Innovation environment in India is still very difficult. It is so tough to get regulatory approvals. We have leveraged India’s cost and talent base—the India innovation model—to do our research. If we have to do this development in any other part of the world, it would have cost us 5-10 times (more).
We are a company that has some excitement in translational clinical research. All doctors in our country are much more focused on clinical practice than research. So to get doctors to do this (Alzumab) trial was very challenging. We had a handful of doctors who acted as if they were doing us a favour during phase 2 trials. The moment we had results, people started enrolling for phase 3.
The credibility of Indian innovation is so poor, doctors don’t want to risk original innovation. If the same trial is offered by a multi-national pharmaceutical company, doctors will happily participate. Biocon struggled because it was a lone player but if an ecosystem starts evolving where more companies are involved in original research, it will be easier to get a buy-in from stakeholders.
You think the government fosters innovation?
I am very concerned about the wrong signals we are sending to the world. We have not done anything substantial to build India as a strong global economy. We have wasted a lot of opportunities. We behave like the world needs us and our policy needs to be accepted by the global community. Over the years, we have sent all the wrong signals for investment in the country with the General Anti-Avoidance Rules (GAAR), retrospective taxation in Vodafone case and taxation anomalies in special economic zones (SEZs) which took a long time to be set right. The government has created a business-unfriendly climate. They have systematically destroyed investor climate in the country. Whatever measures are good for the elections are bad for the economy and vice- versa.
In the past couple of years, some high-profile patent litigations have gone against the innovator company. You think government policies concerning the pharma sector need to be revisited?
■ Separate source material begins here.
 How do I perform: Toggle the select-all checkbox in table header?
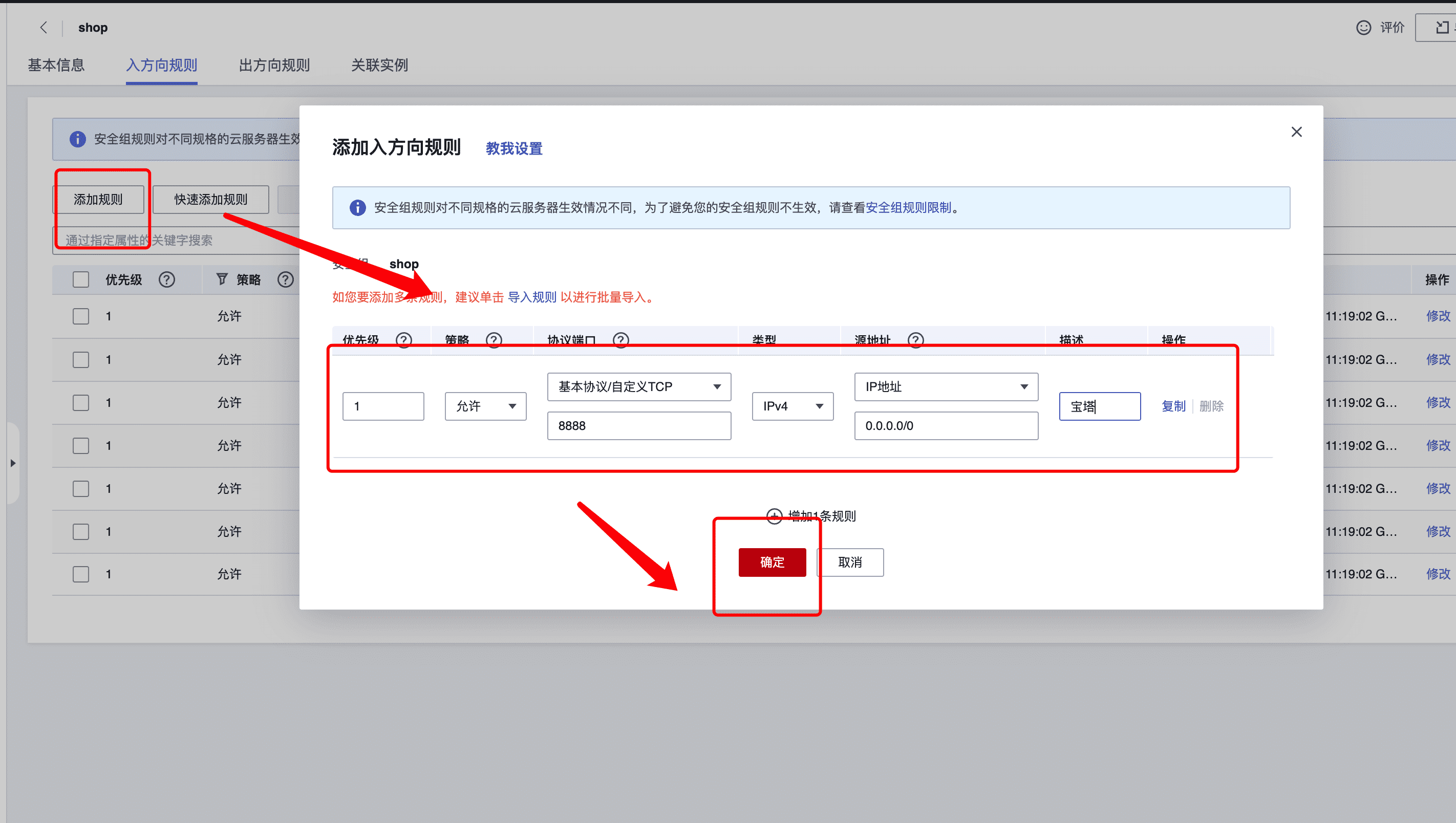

We have lost sight of practical reality. We are only talking about how the poor man is suffering and how anything to do with wealth creation is bad. We have gone back to the old era of socialistic values where anyone wealthy should feel guilty about it. This business of redistributing wealth rather than creating new wealth is a huge step backwards.
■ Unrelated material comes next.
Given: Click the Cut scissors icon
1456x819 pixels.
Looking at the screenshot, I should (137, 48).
Healthcare is the softest target for any economic policy. Today, the government has abdicated its responsibility to provide basic healthcare to its people but it’s pointing a gun at the industry and saying “you provide it”. The industry has worked very hard to create a cost-effective and competitive sector. It is actually producing the cheapest drugs in the world, but on top of that the government is saying they don’t want the industry to make that much profit either. Which industry has this sort of draconian regulation that tells you how much profit you are allowed to make?
What is your take on using compulsory licensing (CL) as a way of making drugs affordable?
India is respecting IPR (intellectual property rights). I don’t think there is any getting away from that, but this whole notion of compulsory licensing based on affordability has to be booted out. I think CL based on drug shortage or public health emergency or pandemic is fine. But you can’t be issuing CL because of the affordability...if you really want compulsory licensing, then one must be fair to the innovator. Are you willing to give the innovator a hefty license fee as an annual recurring fee? Then let’s see if Indian companies are willing to make that payment and still willing to work in this area. Why can’t the government subsidize it through bulk procurement?. This sort of a draconian drug policy will see a lot of Indian companies simply stop manufacturing essential drugs. And ultimately the government will import them at a higher cost so it defeats the whole purpose.
All this is electioneering jargon and (it is) very difficult to make sense of it.
We are being ruled by activists, PILs (public interest litigations) and courts with regulators having no role to play today in any issue. All sectors have to be led by science, data and evidence. Pharmaceutical sector is the only industry where IPR is so critical. And our domestic companies don’t innovate so they would rather not have patent restrictions.
Going forward, what are the challenges facing Biocon as far as development of this molecule (Alzumab) is concerned?
The biggest challenge we have today is to build up the credibility of Indian innovation and we are trying to do that. If you find a partner who is credible he might be able to get this product in the market sooner.
As we move forward, we are trying to be as thorough as possible... We are not very fussed about the trials for other diseases. All of that will happen in due course. We don’t need to rush into it but we need more credibility to combat a lack of credibility Indian innovators have.